Da viele Leute auch nicht unbedingt das dicke Portomaneie haben und es sich nicht leisten können den Garten auch nur etwas mit diesen Kosten zu bewässern, greifen sie auch zurück auf Regenzisternen etc.
Umweltbewusstsein spielt hier da eher seltener eine rolle, obwohl auch gerade an die wasserwiederaufbereitung und deren Energiekosten gedacht werden sollte.
Traurig allerdings das die kleinen Haushalte für Wasseraufbereitung welche nicht stattfindet da das Wasser nicht in die kanalisation geleitet wird Geld aufbringen soll. 
Was auch ich ärgerlich finde ist, das bei diesen hohen Wasserpreisen hier der Rasen auf dem Sportplatz seit Tagen gesprengt wird, und das auch noch bei strömenden Regen. (Vermutlich wollen die das Fußballfeld in eine Sumpflandschaft verwandeln).
Morgen gehe ich hin und pflanze ein paar __ Rohrkolben und __ Iris in den Strafraum .


----------



## glasklar (24. Juni 2008)

*AW: « Wasser, knappe Ressource und kostbares Lebensmittel »*

hallo stefAn

für 126 m3 muss ich 331,79 euro zahlen  

für 126 m 3 abwasser369,15 euro zahlen nochmal 

ergibt 700,94 bei einen 4 personen haushalt wolltest du die anderen preise für gass und electric auch noch erfahren gesamt gahres gebüren (rechnungsbetrag vom 18,06,08 4424,12 euro)nach oben gibt es keine grenze mehr


----------



## StefanS (24. Juni 2008)

*AW: « Wasser, knappe Ressource und kostbares Lebensmittel »*

Hallo Annett,
hallo Marco,

richtig, das war einer der Threads: Leute, die Trinkwasser im Teich "vergeuden", begehen Frevel an dem kostbaren Nass.

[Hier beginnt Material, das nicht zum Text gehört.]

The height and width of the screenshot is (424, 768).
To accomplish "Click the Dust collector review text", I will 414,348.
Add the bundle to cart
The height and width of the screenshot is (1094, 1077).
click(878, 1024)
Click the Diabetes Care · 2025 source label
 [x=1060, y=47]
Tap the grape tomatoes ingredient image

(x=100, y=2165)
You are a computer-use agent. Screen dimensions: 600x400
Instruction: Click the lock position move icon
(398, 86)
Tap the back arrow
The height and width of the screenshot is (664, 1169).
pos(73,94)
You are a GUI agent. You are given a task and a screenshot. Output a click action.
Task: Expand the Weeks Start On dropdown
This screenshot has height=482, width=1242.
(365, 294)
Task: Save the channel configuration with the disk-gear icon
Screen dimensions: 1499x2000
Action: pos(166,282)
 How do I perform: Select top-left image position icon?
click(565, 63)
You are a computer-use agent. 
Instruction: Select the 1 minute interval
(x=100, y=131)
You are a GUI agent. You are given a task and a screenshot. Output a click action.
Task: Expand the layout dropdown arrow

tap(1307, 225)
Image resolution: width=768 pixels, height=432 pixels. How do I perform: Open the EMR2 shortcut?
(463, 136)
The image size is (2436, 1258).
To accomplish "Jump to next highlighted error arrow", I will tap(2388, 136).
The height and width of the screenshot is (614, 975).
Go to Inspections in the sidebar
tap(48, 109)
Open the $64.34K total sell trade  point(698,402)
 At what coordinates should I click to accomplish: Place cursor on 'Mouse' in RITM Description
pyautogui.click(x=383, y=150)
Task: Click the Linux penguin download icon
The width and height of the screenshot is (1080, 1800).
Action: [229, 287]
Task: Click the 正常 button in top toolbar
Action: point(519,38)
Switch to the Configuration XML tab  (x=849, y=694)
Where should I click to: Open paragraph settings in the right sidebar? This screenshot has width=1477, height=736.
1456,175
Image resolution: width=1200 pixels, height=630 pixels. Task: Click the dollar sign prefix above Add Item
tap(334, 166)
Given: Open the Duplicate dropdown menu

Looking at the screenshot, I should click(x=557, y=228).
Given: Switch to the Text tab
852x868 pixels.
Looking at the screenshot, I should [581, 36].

Ebenso wie solche, die Trinkwasser für die WC Spülung verwenden, Lebensmittel wegwerfen, Kunstdünger verwenden, Auto fahren oder Eier aus Legebatterien essen. Der mahnend, belehrend erhobene Zeigefinger macht einigen Zeitgenossen einfach zu viel Spass. Nur, dass das zumindest für das Wasser nicht stimmt. Man spart nichts. Wir reden über Kosten. Kosten der Aufbereitung, weiter nichts. Und deshalb ist das Wasser auch an verschiedenen Orten unterschiedlich teuer. Ich habe nichts gegen die Verwendung von Zisternen- oder Brunnenwasser. Sondern gegen die selbst ernannten Propheten und Allwissenden, vor allem, wenn sie wie hier so leicht zu widerlegen sind.

Um das eindeutig klarzustellen: Ich habe nichts gegen die Verwendung von Zisternen- oder Brunnenwasser, tue letzteres ja auch. Dabei versteht sich von selbst, dass die Qualität zu dem Zweck passen muss. Ich unterstelle einfach einmal, dass sie das tut, um die Sache nicht weiter zu komplizieren.

Die Sache mit dem Einsparen von Kosten ist da schon etwas anders. OK, unterstellen wir einmal, die Zisterne oder der Brunnen waren ausreichend preiswert, dass man auch nach relativ kurzer Zeit "spart". Wenn man damit nicht ganz erheblich billiger käme, als wenn man das Wasser aus der Leitung zapfte, würde das kein Mensch tun - vor allem dann nicht, wenn man sich einmal überlegt hat, dass der Nutzen für die Umwelt "null" ist. Was sollte die Motivation sein, wenn nicht Geld ? Was ich aber billiger (nicht zwingend: besser) mache, muss ich auf irgend jemandes Rücken austragen. In diesem Falle auf dem Rücken der öffentlichen Versorger. Und das sind nun einmal wir alle.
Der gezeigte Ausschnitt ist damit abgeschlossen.